消火器具の数を求める計算式は以下の通りです。

延べ面積または床面積÷100㎡=必要な消火器具の能力単位の数値の合計数

※主要構造部が耐火構造で、かつ壁・天井・屋根の倉庫内に面する部分の仕上げに難燃材料を用いている倉庫に関しては、200㎡となります。
※能力単位は消火器の表面に記載されています。倉庫においてはAの単位を用います。
消火器に「A-1」とあれば、倉庫において使用する場合は「能力単位が1」ということになります。

この基準は基本的な基準です。

少量危険物・指定可燃物・変圧器など・ボイラー室などがある場合には、別途基準があります。

各場合の計算式は以下の通りです。

【少量危険物】
貯蔵または取扱い最大数量÷指定数量(危険物の規制に関する政令の別表第3)=必要な消火器具の能力単位の数値の合計数

例えば、ガソリンの場合でご説明します。

ガソリンは、危険物の規制に関する政令の別表第3によれば、第1石油類の非水溶性液体で指定数量は200Lです。

1000Lのガソリンを取扱うならば、

1000÷200=5

能力単位の総計が5となるように消火器具を設置しなければなりません。

【指定可燃物】
貯蔵または取扱い最大数量÷指定数量(危険物の規制に関する政令の別表第4)=必要な消火器具の能力単位の数値の合計数×50

例えば、紙くずの場合でご説明します。

紙くずは、危険物の規制に関する政令の別表第4によれば、指定数量は1000㎏です。

50t(50000㎏)の紙くずを取扱うならば、

50000÷1000×50=1

能力単位の総計が1となるように消火器具を設置しなければなりません。

【変圧器など電気設備がある場所】
100㎡以下ごとに1能力単位

【ボイラー室など多量の火気を使用する場所】
25㎡以下ごとに1能力単位

ここまでは、どのような種類の倉庫に何をどの程度保管すれば、最低限消火器具はいくつ必要になるかという解説です。
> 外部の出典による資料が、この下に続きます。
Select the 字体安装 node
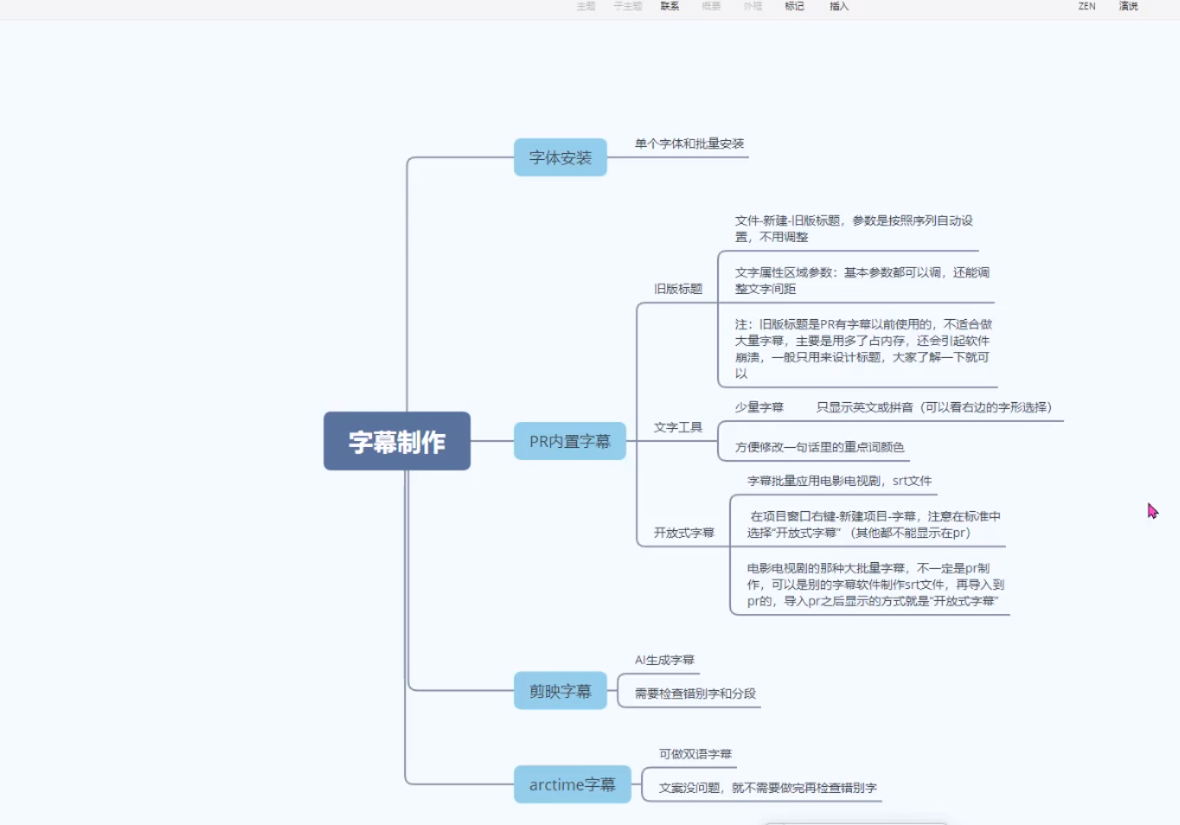Viewport: 1180px width, 825px height. [x=560, y=157]
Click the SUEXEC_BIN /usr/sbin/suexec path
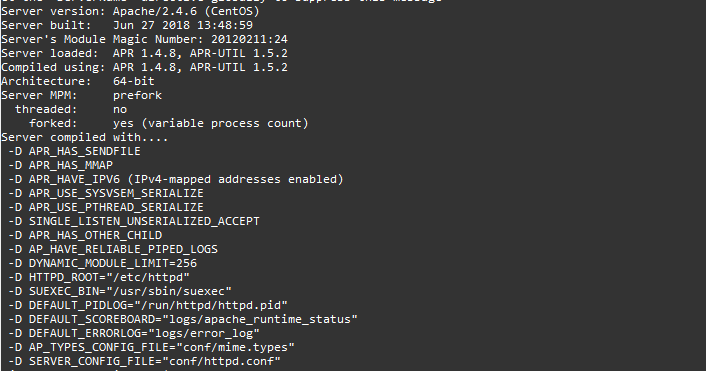 pyautogui.click(x=168, y=291)
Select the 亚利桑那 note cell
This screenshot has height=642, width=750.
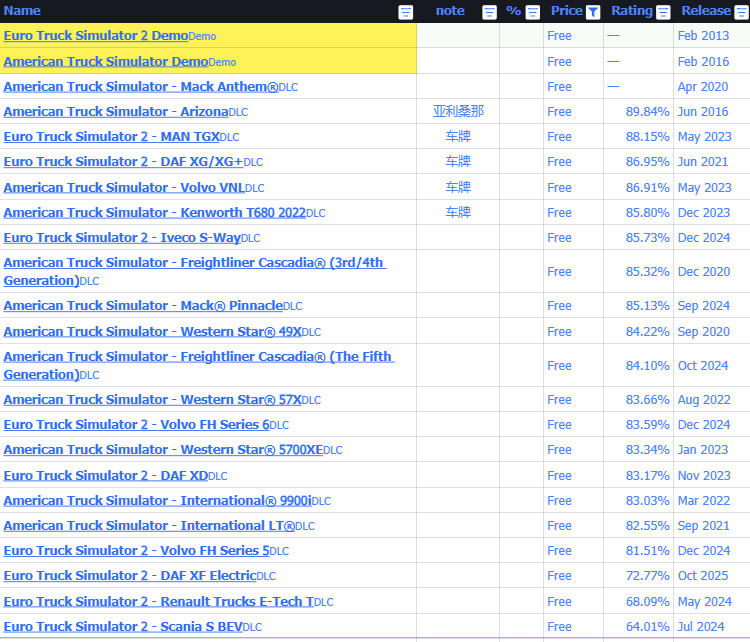[458, 111]
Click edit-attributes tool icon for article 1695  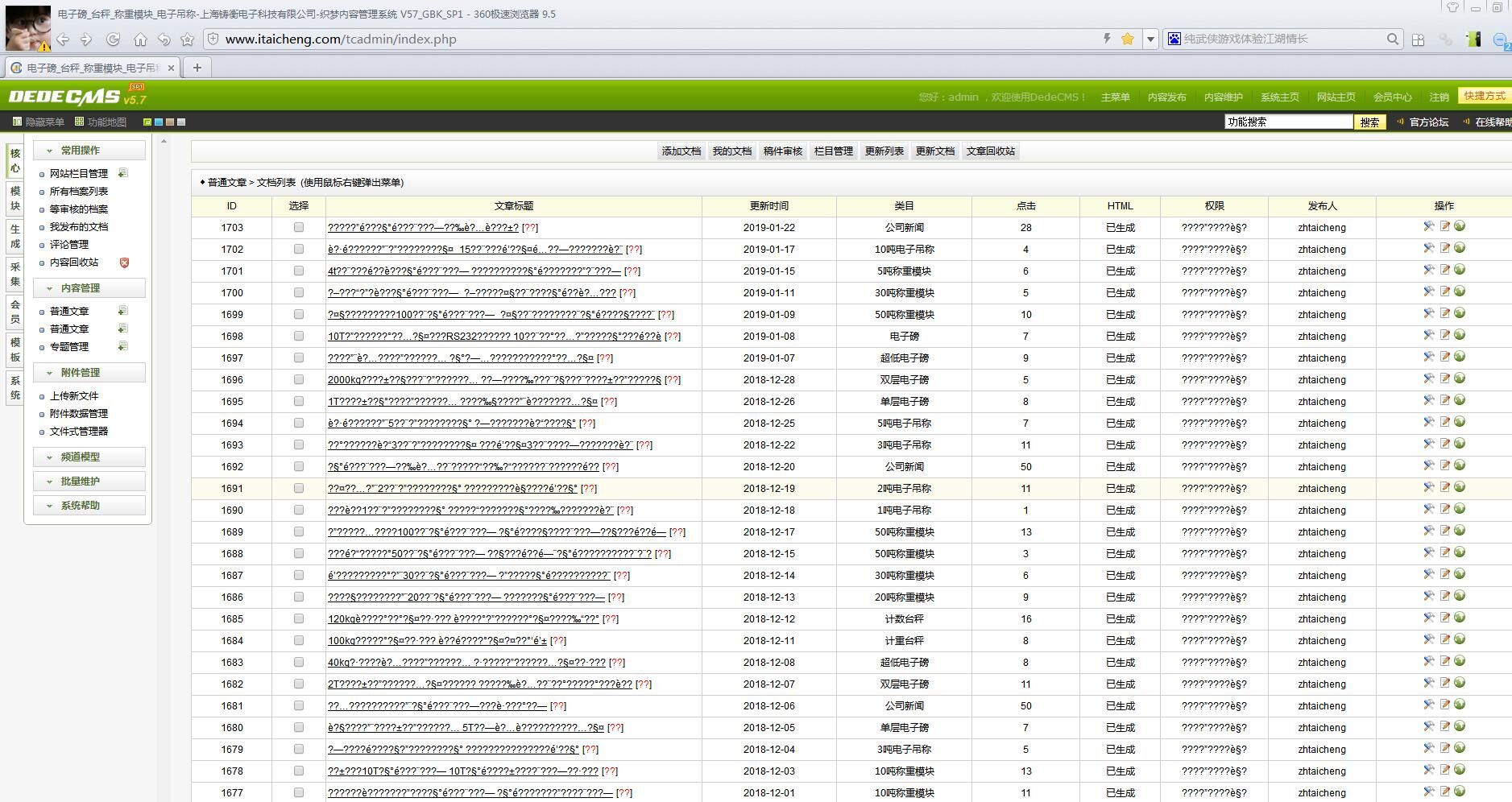(x=1428, y=400)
ここからは、そもそも消火器具とは一体何か?という解説です。

消火器具は大きく、消火器と簡易消火用具に分かれます。

消火器とは、よく見かけるあの消火器のことです。

では簡易消火用具とは何でしょうか?

簡易消火用具とは、以下の用具になります。

① 水バケツ
② 水槽
③ 乾燥砂
④ 膨張ひる石
⑤ 膨張真珠岩

これら用具は消火器の代用とすることができます。

その際の消火器具の能力単位は以下の通りになります。
※原則として、消火器具の必要な能力単位が2を超える場合は、その半分以上を簡易消火器具で代用することはできません。

【能力単位0.5】
乾燥砂(50L以上)1塊+スコップ

【能力単位1.0】
水バケツ(容量8L以上)×3個
膨張ひる石または膨張真珠岩(160L以上)1塊+スコップ

【能力単位1.5】
水槽(容量80L以上)1個+消火専用バケツ(容量8L以上)×3個

【能力単位2.5】
水槽(容量190L以上)1個+消火専用バケツ(容量8L以上)×3個

以上、倉庫に設置する消火器具の基準の解説です。

必要な数の消火器具は、各階ごとまたは対象の20m以内に設置する必要があります。

なお、これらの基準は、一類倉庫~三類倉庫、野積倉庫、貯蔵槽倉庫、危険品倉庫、冷蔵倉庫に該当する基準となります(水面倉庫以外の倉庫ということになります)ので、ご留意ください。